═══ PROVIDED DATA

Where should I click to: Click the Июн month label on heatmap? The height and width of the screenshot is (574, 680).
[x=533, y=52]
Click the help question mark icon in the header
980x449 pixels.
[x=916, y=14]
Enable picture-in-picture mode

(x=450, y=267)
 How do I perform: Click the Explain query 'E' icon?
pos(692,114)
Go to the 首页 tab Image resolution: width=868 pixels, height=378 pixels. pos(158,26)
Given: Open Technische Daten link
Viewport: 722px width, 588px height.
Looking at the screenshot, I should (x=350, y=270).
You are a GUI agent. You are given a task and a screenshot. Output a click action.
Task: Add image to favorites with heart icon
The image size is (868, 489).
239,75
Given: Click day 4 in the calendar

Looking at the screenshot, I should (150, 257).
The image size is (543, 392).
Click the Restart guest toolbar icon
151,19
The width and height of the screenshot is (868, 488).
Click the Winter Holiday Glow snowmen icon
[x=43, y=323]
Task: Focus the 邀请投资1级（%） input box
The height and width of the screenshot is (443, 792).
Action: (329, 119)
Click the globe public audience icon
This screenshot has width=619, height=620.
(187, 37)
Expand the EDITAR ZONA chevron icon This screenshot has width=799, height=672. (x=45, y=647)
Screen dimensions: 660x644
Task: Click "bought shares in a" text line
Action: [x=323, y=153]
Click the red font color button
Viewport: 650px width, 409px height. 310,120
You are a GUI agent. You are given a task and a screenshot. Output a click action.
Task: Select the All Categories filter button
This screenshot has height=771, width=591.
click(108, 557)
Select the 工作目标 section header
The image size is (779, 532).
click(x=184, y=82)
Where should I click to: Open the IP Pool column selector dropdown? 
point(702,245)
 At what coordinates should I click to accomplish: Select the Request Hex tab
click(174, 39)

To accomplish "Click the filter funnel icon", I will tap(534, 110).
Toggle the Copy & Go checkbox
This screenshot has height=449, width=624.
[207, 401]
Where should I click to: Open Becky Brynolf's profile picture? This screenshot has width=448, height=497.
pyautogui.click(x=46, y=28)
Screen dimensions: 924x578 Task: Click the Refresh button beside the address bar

══════

* DIRECTIONS
Where the line containing "Task: Focus the 邀请投资1级（%） input box" appears, start copying, and go on exactly through the last line of the data.

* RESPONSE
Task: Focus the 邀请投资1级（%） input box
The height and width of the screenshot is (443, 792).
Action: (329, 119)
Click the globe public audience icon
This screenshot has width=619, height=620.
(187, 37)
Expand the EDITAR ZONA chevron icon This screenshot has width=799, height=672. (x=45, y=647)
Screen dimensions: 660x644
Task: Click "bought shares in a" text line
Action: [x=323, y=153]
Click the red font color button
Viewport: 650px width, 409px height. 310,120
You are a GUI agent. You are given a task and a screenshot. Output a click action.
Task: Select the All Categories filter button
This screenshot has height=771, width=591.
click(108, 557)
Select the 工作目标 section header
The image size is (779, 532).
click(x=184, y=82)
Where should I click to: Open the IP Pool column selector dropdown? 
point(702,245)
 At what coordinates should I click to accomplish: Select the Request Hex tab
click(174, 39)

To accomplish "Click the filter funnel icon", I will tap(534, 110).
Toggle the Copy & Go checkbox
This screenshot has height=449, width=624.
[207, 401]
Where should I click to: Open Becky Brynolf's profile picture? This screenshot has width=448, height=497.
pyautogui.click(x=46, y=28)
Screen dimensions: 924x578 Task: Click the Refresh button beside the address bar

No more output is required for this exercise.